* **TASK DESCRIPTION**:
Nothing but the data itself, reproduced exactly, is the expected answer.

* **DATASET RECORDS**:
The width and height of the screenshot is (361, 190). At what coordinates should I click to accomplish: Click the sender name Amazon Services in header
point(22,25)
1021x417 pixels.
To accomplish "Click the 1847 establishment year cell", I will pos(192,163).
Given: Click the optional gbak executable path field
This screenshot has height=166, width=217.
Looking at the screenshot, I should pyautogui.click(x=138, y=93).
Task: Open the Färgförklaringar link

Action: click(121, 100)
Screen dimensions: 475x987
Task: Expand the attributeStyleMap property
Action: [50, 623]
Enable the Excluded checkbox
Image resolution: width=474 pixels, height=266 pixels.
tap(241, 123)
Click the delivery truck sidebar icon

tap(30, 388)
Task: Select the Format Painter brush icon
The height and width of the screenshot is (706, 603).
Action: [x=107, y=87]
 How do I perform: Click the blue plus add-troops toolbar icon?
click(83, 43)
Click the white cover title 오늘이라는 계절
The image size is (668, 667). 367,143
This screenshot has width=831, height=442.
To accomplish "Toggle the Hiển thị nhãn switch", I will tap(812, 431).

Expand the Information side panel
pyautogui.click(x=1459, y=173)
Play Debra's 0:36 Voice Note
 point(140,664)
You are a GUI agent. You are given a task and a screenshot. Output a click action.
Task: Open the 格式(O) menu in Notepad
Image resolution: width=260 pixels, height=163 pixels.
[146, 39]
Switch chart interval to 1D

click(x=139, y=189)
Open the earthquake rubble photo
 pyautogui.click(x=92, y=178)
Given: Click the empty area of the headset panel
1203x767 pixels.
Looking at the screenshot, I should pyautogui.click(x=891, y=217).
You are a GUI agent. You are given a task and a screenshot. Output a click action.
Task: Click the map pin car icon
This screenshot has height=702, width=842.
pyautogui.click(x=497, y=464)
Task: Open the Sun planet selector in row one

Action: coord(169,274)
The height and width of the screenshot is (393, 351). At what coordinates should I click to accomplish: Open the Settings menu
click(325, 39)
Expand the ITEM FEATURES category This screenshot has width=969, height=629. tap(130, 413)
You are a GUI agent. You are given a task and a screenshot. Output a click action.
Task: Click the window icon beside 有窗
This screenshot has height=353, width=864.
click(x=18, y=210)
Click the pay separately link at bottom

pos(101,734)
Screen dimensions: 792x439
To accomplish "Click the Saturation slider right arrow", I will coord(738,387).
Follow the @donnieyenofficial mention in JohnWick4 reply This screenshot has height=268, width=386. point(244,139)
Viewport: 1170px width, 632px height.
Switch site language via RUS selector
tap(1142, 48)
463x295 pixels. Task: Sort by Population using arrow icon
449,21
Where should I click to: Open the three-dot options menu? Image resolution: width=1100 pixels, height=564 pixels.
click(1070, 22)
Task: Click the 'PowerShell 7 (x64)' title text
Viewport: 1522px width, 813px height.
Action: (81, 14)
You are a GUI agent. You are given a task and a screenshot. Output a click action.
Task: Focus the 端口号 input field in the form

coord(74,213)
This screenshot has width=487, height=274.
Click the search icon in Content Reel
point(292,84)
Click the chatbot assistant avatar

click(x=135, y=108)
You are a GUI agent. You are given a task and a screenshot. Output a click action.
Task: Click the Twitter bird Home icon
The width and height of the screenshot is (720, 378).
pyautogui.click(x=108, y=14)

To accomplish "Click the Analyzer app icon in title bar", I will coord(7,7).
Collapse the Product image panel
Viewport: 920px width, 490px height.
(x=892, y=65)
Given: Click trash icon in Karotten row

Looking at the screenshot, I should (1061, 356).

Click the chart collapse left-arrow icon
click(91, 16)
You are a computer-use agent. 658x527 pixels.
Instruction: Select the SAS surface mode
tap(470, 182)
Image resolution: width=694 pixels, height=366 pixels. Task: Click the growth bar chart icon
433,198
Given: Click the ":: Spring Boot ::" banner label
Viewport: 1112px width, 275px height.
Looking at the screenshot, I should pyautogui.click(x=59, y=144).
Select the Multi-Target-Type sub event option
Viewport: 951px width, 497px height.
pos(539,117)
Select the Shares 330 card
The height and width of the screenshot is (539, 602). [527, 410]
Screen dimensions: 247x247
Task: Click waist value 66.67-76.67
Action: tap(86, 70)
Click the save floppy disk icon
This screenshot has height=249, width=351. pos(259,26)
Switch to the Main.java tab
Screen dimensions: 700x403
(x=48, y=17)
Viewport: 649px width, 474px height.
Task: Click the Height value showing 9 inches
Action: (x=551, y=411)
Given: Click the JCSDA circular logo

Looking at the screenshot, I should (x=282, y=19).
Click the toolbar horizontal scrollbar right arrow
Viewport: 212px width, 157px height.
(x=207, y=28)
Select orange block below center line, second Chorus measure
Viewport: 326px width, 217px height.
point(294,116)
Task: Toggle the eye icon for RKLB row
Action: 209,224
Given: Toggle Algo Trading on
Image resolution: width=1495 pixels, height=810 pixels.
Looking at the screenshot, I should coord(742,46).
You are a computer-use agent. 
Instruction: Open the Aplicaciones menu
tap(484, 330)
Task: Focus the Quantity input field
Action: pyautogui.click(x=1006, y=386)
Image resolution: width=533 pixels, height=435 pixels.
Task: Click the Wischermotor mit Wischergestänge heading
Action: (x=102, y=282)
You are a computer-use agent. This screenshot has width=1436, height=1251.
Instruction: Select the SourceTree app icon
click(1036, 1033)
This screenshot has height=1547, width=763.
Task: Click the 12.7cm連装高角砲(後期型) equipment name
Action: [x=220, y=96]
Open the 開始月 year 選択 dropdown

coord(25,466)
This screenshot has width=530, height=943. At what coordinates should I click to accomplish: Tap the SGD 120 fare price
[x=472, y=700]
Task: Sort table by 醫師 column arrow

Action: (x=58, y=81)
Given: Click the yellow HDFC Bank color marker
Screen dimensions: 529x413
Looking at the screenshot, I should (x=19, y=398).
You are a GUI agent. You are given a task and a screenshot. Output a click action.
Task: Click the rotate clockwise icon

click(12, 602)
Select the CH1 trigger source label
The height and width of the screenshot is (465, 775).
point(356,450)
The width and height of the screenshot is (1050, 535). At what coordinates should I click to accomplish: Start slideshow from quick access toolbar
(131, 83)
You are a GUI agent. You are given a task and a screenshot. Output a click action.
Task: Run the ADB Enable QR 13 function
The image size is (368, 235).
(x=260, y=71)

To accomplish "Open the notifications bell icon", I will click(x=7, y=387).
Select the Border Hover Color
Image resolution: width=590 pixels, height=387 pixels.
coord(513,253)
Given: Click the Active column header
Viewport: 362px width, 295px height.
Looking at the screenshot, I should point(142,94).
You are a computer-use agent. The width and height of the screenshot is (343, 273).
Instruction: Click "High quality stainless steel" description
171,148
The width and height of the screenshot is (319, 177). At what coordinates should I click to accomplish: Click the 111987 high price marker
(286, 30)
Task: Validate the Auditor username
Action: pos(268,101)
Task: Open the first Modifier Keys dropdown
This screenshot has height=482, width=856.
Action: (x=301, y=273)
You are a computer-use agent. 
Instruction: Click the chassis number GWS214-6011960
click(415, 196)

* **SOLVED PROBLEM**:
The width and height of the screenshot is (361, 190). At what coordinates should I click to accomplish: Click the sender name Amazon Services in header
point(22,25)
1021x417 pixels.
To accomplish "Click the 1847 establishment year cell", I will pos(192,163).
Given: Click the optional gbak executable path field
This screenshot has height=166, width=217.
Looking at the screenshot, I should pyautogui.click(x=138, y=93).
Task: Open the Färgförklaringar link

Action: click(121, 100)
Screen dimensions: 475x987
Task: Expand the attributeStyleMap property
Action: [50, 623]
Enable the Excluded checkbox
Image resolution: width=474 pixels, height=266 pixels.
tap(241, 123)
Click the delivery truck sidebar icon

tap(30, 388)
Task: Select the Format Painter brush icon
The height and width of the screenshot is (706, 603).
Action: [x=107, y=87]
 How do I perform: Click the blue plus add-troops toolbar icon?
click(83, 43)
Click the white cover title 오늘이라는 계절
The image size is (668, 667). 367,143
This screenshot has width=831, height=442.
To accomplish "Toggle the Hiển thị nhãn switch", I will tap(812, 431).

Expand the Information side panel
pyautogui.click(x=1459, y=173)
Play Debra's 0:36 Voice Note
 point(140,664)
You are a GUI agent. You are given a task and a screenshot. Output a click action.
Task: Open the 格式(O) menu in Notepad
Image resolution: width=260 pixels, height=163 pixels.
[146, 39]
Switch chart interval to 1D

click(x=139, y=189)
Open the earthquake rubble photo
 pyautogui.click(x=92, y=178)
Given: Click the empty area of the headset panel
1203x767 pixels.
Looking at the screenshot, I should pyautogui.click(x=891, y=217).
You are a GUI agent. You are given a task and a screenshot. Output a click action.
Task: Click the map pin car icon
This screenshot has height=702, width=842.
pyautogui.click(x=497, y=464)
Task: Open the Sun planet selector in row one

Action: coord(169,274)
The height and width of the screenshot is (393, 351). At what coordinates should I click to accomplish: Open the Settings menu
click(325, 39)
Expand the ITEM FEATURES category This screenshot has width=969, height=629. tap(130, 413)
You are a GUI agent. You are given a task and a screenshot. Output a click action.
Task: Click the window icon beside 有窗
This screenshot has height=353, width=864.
click(x=18, y=210)
Click the pay separately link at bottom

pos(101,734)
Screen dimensions: 792x439
To accomplish "Click the Saturation slider right arrow", I will coord(738,387).
Follow the @donnieyenofficial mention in JohnWick4 reply This screenshot has height=268, width=386. point(244,139)
Viewport: 1170px width, 632px height.
Switch site language via RUS selector
tap(1142, 48)
463x295 pixels. Task: Sort by Population using arrow icon
449,21
Where should I click to: Open the three-dot options menu? Image resolution: width=1100 pixels, height=564 pixels.
click(1070, 22)
Task: Click the 'PowerShell 7 (x64)' title text
Viewport: 1522px width, 813px height.
Action: (81, 14)
You are a GUI agent. You are given a task and a screenshot. Output a click action.
Task: Focus the 端口号 input field in the form

coord(74,213)
This screenshot has width=487, height=274.
Click the search icon in Content Reel
point(292,84)
Click the chatbot assistant avatar

click(x=135, y=108)
You are a GUI agent. You are given a task and a screenshot. Output a click action.
Task: Click the Twitter bird Home icon
The width and height of the screenshot is (720, 378).
pyautogui.click(x=108, y=14)

To accomplish "Click the Analyzer app icon in title bar", I will coord(7,7).
Collapse the Product image panel
Viewport: 920px width, 490px height.
(x=892, y=65)
Given: Click trash icon in Karotten row

Looking at the screenshot, I should (1061, 356).

Click the chart collapse left-arrow icon
click(91, 16)
You are a computer-use agent. 658x527 pixels.
Instruction: Select the SAS surface mode
tap(470, 182)
Image resolution: width=694 pixels, height=366 pixels. Task: Click the growth bar chart icon
433,198
Given: Click the ":: Spring Boot ::" banner label
Viewport: 1112px width, 275px height.
Looking at the screenshot, I should pyautogui.click(x=59, y=144).
Select the Multi-Target-Type sub event option
Viewport: 951px width, 497px height.
pos(539,117)
Select the Shares 330 card
The height and width of the screenshot is (539, 602). [527, 410]
Screen dimensions: 247x247
Task: Click waist value 66.67-76.67
Action: tap(86, 70)
Click the save floppy disk icon
This screenshot has height=249, width=351. pos(259,26)
Switch to the Main.java tab
Screen dimensions: 700x403
(x=48, y=17)
Viewport: 649px width, 474px height.
Task: Click the Height value showing 9 inches
Action: (x=551, y=411)
Given: Click the JCSDA circular logo

Looking at the screenshot, I should (x=282, y=19).
Click the toolbar horizontal scrollbar right arrow
Viewport: 212px width, 157px height.
(x=207, y=28)
Select orange block below center line, second Chorus measure
Viewport: 326px width, 217px height.
point(294,116)
Task: Toggle the eye icon for RKLB row
Action: 209,224
Given: Toggle Algo Trading on
Image resolution: width=1495 pixels, height=810 pixels.
Looking at the screenshot, I should coord(742,46).
You are a computer-use agent. 
Instruction: Open the Aplicaciones menu
tap(484, 330)
Task: Focus the Quantity input field
Action: pyautogui.click(x=1006, y=386)
Image resolution: width=533 pixels, height=435 pixels.
Task: Click the Wischermotor mit Wischergestänge heading
Action: (x=102, y=282)
You are a computer-use agent. This screenshot has width=1436, height=1251.
Instruction: Select the SourceTree app icon
click(1036, 1033)
This screenshot has height=1547, width=763.
Task: Click the 12.7cm連装高角砲(後期型) equipment name
Action: [x=220, y=96]
Open the 開始月 year 選択 dropdown

coord(25,466)
This screenshot has width=530, height=943. At what coordinates should I click to accomplish: Tap the SGD 120 fare price
[x=472, y=700]
Task: Sort table by 醫師 column arrow

Action: (x=58, y=81)
Given: Click the yellow HDFC Bank color marker
Screen dimensions: 529x413
Looking at the screenshot, I should (x=19, y=398).
You are a GUI agent. You are given a task and a screenshot. Output a click action.
Task: Click the rotate clockwise icon

click(12, 602)
Select the CH1 trigger source label
The height and width of the screenshot is (465, 775).
point(356,450)
The width and height of the screenshot is (1050, 535). At what coordinates should I click to accomplish: Start slideshow from quick access toolbar
(131, 83)
You are a GUI agent. You are given a task and a screenshot. Output a click action.
Task: Run the ADB Enable QR 13 function
The image size is (368, 235).
(x=260, y=71)

To accomplish "Open the notifications bell icon", I will click(x=7, y=387).
Select the Border Hover Color
Image resolution: width=590 pixels, height=387 pixels.
coord(513,253)
Given: Click the Active column header
Viewport: 362px width, 295px height.
Looking at the screenshot, I should point(142,94).
You are a computer-use agent. The width and height of the screenshot is (343, 273).
Instruction: Click "High quality stainless steel" description
171,148
The width and height of the screenshot is (319, 177). At what coordinates should I click to accomplish: Click the 111987 high price marker
(286, 30)
Task: Validate the Auditor username
Action: pos(268,101)
Task: Open the first Modifier Keys dropdown
This screenshot has height=482, width=856.
Action: (x=301, y=273)
You are a computer-use agent. 
Instruction: Click the chassis number GWS214-6011960
click(415, 196)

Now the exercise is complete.